Copy the lines of the items verbatim, beginning with the line containing "Task: Like the LifeNews.com post" and continuing through the line containing "Action: (73, 382)", with both of those lines included.
>> Start Data supplied
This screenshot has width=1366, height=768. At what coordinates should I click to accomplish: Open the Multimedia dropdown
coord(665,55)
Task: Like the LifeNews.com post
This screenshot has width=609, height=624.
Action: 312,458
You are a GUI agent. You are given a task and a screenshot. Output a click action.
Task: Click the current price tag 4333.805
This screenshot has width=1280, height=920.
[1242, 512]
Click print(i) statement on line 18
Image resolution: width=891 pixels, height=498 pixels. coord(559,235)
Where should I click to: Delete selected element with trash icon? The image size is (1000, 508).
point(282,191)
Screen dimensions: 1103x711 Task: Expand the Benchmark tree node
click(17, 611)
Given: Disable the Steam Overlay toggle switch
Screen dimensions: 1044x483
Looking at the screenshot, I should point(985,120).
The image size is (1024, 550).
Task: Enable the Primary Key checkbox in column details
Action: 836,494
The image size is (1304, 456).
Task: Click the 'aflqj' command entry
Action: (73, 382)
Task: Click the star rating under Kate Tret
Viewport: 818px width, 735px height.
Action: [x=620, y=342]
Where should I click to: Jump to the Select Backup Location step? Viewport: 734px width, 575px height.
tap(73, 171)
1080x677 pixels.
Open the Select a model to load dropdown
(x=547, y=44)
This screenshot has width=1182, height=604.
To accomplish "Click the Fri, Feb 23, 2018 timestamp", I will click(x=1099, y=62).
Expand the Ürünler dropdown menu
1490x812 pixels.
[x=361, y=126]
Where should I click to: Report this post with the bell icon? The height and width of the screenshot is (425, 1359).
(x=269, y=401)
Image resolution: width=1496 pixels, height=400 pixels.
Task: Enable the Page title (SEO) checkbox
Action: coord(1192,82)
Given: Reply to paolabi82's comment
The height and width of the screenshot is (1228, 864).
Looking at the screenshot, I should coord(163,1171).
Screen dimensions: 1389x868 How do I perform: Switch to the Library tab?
>> End Data supplied
* _The answer_
Task: Like the LifeNews.com post
This screenshot has width=609, height=624.
Action: 312,458
You are a GUI agent. You are given a task and a screenshot. Output a click action.
Task: Click the current price tag 4333.805
This screenshot has width=1280, height=920.
[1242, 512]
Click print(i) statement on line 18
Image resolution: width=891 pixels, height=498 pixels. coord(559,235)
Where should I click to: Delete selected element with trash icon? The image size is (1000, 508).
point(282,191)
Screen dimensions: 1103x711 Task: Expand the Benchmark tree node
click(17, 611)
Given: Disable the Steam Overlay toggle switch
Screen dimensions: 1044x483
Looking at the screenshot, I should point(985,120).
The image size is (1024, 550).
Task: Enable the Primary Key checkbox in column details
Action: 836,494
The image size is (1304, 456).
Task: Click the 'aflqj' command entry
Action: (73, 382)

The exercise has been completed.